### Directions
1) Retype the rural housing article word for word, everything from "The pattern is" down to "willing to relocate.".
2) According to the rural housing article, how many people moved to non-metro counties between 2021 and 2023?

### Excerpt provided
◆ ◆ ◆ ◆ ◆

O
ver the past six years, the American housing market has flipped its long‑standing trend. While the 1990s and early 2000s drew young professionals into large metros, a new wave of migration has pushed rural counties to outpace cities in price growth. Realtor.com’s latest data show that from November 2019 to November 2025, non‑metro areas saw median listing prices climb more than 70 %, whereas metro regions rose just over 30 %.
The most dramatic gains cluster in the Midwest and South. Blackford County, Indiana—its fourth‑smallest county with fewer than 12,000 residents—now tops the list. In November 2019, a typical home cost just under $56,000; last month the median asking price was nearly $156,000, a 186 % jump. Lauderdale County, Tennessee, follows with a 160 % increase: median prices rose from $83,000 to $215,000. Rush County, Indiana, grew 158 %, Fountain County, Indiana, 151 %, and Mitchell County, Iowa, 148 %. Across the board, these rural markets remain far more affordable than the national median—Blackford’s median is roughly one‑third of the U.S. average of $415,000.
What fuels this surge? A Harvard University Joint Center for Housing Studies paper explains that the pandemic’s shift to remote work opened rural areas to a flood of newcomers. Between 2021 and 2023, 540,000 people moved to non‑metro counties, reversing a pre‑pandemic net loss of nearly 78,000 residents. Rural workers earn less than 85 % of their urban counterparts, yet the lure of lower prices, larger homes, and less traffic draws many. Realtor.com’s senior economist Joel Berner notes that the lack of a robust rental market in these counties leaves fewer options for locals, amplifying affordability pressure.
Vacation homes are not the main driver. None of the top rural counties have more than 5 % of loans tied to non‑primary residences, and even those with higher vacation shares—such as Valley County, Idaho, where 62 % of loans are for second homes—still show massive appreciation. The Joint Center’s study found that counties with high vacation‑home shares saw a 48 % price jump from 2020 to 2023, but the Realtor.com analysis shows that even non‑tourist rural counties experience steep gains.
In contrast, the nation’s largest and most expensive urban counties have seen modest growth. Orange County, California, grew 55 % over six years, with a median price of $1.27 million. Maricopa County, Arizona, rose 44 %; Miami‑Dade, Florida, 40.5 %; Los Angeles County, the country’s most populous, 34 %. Kings County, New York (Brooklyn), barely changed, with a $999 increase in median asking price since 2019.
The pattern is clear: affordability in rural areas is driving demand, pushing prices faster than in already expensive urban markets. Vacation appeal plays a secondary role, and the influx of remote workers has turned once‑affordable homes into a competitive market for those willing to relocate.

◆ ◆ ◆ ◆ ◆

### Entries shown
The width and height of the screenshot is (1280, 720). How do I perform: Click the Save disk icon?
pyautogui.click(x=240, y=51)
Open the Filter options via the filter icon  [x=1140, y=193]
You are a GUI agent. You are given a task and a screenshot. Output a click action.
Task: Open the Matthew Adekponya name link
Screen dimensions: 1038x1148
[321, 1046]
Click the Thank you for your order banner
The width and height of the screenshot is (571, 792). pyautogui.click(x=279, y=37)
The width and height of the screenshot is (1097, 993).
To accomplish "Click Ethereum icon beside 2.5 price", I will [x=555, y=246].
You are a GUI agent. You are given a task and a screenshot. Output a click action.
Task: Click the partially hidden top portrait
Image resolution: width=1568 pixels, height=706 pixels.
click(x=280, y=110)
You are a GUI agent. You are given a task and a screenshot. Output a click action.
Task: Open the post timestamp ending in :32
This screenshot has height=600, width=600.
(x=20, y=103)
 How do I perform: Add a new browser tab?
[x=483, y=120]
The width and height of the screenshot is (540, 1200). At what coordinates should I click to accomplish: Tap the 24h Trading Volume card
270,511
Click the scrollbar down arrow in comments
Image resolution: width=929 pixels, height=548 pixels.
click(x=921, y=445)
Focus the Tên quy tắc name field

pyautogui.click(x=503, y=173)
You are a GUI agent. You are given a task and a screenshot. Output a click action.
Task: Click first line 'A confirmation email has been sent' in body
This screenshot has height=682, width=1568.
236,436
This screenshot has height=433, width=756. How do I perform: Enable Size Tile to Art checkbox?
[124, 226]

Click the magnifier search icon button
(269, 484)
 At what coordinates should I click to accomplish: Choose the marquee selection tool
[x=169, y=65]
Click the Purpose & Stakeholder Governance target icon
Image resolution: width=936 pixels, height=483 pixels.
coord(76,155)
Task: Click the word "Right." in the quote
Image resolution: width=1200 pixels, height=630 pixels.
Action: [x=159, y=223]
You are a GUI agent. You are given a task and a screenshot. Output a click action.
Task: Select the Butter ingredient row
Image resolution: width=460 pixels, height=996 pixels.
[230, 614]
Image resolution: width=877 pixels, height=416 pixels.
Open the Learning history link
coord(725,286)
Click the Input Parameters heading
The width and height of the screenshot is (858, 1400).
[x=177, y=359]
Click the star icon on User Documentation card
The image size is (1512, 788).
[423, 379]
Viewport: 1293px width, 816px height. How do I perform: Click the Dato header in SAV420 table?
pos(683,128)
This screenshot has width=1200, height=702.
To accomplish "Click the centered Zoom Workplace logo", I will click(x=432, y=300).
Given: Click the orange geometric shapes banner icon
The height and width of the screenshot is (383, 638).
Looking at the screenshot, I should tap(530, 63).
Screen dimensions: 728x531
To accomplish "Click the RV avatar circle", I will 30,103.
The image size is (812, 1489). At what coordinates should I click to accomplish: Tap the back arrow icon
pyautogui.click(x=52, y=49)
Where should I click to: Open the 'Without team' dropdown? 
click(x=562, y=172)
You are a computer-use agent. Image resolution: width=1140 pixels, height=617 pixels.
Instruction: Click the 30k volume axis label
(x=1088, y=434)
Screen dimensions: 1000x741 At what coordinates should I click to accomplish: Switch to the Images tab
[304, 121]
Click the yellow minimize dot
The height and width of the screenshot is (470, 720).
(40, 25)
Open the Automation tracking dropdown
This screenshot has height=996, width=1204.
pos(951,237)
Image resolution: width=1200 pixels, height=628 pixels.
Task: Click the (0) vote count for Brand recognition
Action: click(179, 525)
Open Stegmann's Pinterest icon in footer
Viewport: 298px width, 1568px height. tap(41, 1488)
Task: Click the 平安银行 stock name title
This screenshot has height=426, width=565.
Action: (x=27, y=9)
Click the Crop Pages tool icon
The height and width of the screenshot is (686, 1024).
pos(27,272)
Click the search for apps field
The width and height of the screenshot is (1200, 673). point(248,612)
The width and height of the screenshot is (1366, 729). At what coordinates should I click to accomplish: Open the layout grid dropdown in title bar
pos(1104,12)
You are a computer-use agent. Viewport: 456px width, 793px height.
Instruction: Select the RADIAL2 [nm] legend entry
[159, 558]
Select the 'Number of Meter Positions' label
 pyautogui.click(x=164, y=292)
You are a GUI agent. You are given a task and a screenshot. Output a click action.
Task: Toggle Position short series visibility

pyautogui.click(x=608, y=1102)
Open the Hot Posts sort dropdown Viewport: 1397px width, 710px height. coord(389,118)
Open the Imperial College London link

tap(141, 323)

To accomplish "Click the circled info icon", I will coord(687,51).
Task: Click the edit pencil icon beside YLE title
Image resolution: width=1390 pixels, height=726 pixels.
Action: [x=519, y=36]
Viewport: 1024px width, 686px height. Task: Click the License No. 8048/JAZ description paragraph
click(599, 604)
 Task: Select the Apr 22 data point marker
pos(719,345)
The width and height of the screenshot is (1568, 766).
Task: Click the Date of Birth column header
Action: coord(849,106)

◆ ◆ ◆ ◆ ◆

### Outputs in order
1)
The pattern is clear: affordability in rural areas is driving demand, pushing prices faster than in already expensive urban markets. Vacation appeal plays a secondary role, and the influx of remote workers has turned once‑affordable homes into a competitive market for those willing to relocate.

2) 540,000 people.